Archive

Archive for the ‘Active Directory’ Category

Windows 10 (1607) shows OneDrive in the Explorer navigation pane

Despite setting “Prevent the usage of OneDrive for file storage” under “Computer Configuration/Administrative Templates/Windows Components/OneDrive”, OneDrive is still shown in the File Explorer navigation pane.

It transpires that the OneDrive client included with Windows 10 (1607) does not seem to remove the OneDrive icon from File Explorer. Updating the OneDrive client fixes this issue, unfortunately, this is a per-user upgrade. To update the default client, execute the following:

%LOCALAPPDATA%\Microsoft\OneDrive\17.3.6381.0405\OneDriveStandaloneUpdater.exe

The OneDrive client will be then be updated to the latest version.
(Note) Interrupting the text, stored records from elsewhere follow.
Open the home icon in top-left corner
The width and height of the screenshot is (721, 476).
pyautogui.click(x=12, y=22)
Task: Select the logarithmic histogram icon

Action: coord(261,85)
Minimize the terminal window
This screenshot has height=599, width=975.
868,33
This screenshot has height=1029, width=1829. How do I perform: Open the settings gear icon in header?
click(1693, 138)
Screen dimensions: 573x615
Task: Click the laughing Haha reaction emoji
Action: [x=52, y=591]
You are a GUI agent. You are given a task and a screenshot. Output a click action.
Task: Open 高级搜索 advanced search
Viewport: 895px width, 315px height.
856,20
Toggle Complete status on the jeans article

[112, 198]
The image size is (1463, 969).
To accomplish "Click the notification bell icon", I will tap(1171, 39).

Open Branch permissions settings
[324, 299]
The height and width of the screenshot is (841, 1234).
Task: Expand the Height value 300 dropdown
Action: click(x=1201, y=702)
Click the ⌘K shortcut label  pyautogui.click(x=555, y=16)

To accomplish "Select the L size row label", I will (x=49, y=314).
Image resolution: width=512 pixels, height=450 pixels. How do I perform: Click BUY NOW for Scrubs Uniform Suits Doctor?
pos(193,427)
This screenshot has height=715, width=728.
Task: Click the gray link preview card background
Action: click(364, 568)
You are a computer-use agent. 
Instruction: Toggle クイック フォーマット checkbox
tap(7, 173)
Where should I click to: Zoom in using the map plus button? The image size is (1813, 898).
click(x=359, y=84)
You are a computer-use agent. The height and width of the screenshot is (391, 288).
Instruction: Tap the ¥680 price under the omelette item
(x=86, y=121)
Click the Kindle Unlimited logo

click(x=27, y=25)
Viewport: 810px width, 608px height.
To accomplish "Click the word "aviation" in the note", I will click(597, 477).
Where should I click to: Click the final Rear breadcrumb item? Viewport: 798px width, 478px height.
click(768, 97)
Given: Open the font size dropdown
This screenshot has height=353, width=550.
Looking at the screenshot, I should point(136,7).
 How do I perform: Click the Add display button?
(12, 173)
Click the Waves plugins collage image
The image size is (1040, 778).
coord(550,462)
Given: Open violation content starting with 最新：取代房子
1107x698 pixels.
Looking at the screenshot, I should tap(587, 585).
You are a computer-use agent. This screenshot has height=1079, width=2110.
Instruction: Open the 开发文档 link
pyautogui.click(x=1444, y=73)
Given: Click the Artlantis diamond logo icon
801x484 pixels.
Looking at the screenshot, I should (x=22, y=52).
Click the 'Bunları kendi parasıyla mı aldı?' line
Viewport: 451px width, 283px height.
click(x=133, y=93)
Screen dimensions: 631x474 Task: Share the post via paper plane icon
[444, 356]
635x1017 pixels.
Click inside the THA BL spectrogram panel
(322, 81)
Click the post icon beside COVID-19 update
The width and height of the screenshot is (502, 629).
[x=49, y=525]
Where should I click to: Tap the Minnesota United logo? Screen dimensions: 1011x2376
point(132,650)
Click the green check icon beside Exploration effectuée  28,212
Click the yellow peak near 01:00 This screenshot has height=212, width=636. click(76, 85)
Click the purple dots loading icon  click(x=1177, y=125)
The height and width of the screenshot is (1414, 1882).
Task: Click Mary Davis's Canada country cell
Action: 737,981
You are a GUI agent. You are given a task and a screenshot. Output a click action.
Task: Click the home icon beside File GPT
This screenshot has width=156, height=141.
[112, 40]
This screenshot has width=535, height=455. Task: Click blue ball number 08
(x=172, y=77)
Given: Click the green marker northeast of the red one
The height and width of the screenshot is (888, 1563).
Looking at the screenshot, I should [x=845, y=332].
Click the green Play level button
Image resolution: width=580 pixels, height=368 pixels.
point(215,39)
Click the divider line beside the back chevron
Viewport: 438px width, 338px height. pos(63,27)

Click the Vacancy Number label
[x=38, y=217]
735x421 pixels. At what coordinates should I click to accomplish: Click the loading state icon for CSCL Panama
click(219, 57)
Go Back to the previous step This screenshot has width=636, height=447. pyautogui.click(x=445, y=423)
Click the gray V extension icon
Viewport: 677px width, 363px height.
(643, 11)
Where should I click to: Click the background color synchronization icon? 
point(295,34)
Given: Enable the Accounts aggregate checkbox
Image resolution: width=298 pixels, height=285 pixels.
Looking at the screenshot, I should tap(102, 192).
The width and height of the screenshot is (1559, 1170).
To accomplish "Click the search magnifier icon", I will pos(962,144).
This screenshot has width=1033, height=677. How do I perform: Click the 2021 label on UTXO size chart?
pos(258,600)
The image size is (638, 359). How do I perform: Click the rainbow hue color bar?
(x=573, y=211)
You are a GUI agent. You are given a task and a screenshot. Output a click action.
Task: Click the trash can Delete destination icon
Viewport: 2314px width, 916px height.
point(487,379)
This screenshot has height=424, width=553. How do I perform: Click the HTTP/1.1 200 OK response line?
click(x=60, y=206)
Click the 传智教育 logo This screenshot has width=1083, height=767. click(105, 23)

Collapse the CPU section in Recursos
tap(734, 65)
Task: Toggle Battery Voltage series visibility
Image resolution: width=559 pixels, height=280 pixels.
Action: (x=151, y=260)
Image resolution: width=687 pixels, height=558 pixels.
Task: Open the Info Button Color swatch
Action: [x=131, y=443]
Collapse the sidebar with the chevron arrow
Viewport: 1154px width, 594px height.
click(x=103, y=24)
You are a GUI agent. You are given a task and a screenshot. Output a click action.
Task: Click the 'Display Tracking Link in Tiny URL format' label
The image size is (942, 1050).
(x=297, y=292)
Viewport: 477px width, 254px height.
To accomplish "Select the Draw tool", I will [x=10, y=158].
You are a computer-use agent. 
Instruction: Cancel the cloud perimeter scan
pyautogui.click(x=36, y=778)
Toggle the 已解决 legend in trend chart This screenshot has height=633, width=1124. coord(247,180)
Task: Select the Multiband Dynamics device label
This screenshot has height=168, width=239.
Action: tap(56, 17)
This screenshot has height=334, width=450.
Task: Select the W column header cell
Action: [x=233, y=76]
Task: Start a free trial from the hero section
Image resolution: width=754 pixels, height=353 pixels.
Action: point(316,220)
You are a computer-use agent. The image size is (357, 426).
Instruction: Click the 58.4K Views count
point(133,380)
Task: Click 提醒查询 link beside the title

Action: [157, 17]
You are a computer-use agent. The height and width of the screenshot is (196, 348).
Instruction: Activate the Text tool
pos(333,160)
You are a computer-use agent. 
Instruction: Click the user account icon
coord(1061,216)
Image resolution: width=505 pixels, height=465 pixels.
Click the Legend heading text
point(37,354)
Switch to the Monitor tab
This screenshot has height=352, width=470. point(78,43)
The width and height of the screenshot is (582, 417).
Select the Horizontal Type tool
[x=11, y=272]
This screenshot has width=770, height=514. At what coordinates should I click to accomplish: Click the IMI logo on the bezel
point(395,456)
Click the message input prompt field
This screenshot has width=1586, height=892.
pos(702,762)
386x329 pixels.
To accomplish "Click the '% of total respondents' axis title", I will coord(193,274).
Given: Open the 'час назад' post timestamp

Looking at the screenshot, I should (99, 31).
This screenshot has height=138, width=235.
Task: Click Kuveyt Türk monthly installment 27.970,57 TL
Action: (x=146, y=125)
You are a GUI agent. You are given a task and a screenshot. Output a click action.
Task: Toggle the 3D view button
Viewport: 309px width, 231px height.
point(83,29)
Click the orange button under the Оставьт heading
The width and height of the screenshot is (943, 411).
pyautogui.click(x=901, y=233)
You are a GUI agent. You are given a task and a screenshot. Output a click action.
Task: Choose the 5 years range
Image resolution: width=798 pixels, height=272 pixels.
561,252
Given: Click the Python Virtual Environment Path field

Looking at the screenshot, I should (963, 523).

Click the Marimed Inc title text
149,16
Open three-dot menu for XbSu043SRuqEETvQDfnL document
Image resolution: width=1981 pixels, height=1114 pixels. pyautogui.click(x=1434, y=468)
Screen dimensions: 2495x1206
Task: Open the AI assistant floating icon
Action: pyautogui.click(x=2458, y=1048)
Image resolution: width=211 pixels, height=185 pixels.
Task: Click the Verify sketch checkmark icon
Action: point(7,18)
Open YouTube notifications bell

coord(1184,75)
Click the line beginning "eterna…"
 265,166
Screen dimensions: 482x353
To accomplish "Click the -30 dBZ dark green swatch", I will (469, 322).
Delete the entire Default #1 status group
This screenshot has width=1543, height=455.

Get User Principal Name – Part II

10th December, 2016 Leave a comment

Whilst I was researching an unrelated issue, I happened upon the following article: http://serverfault.com/questions/591836/access-an-ad-attribute-in-a-first-time-logon-scenario

Whilst the user was looking to put the userSharedFolder attribute into an environment variable, the solution allows almost any Active Directory attribute to be access and stored, including the User Principal Name. It uses a feature of Group Policy Preferences that I wasn’t previously aware of.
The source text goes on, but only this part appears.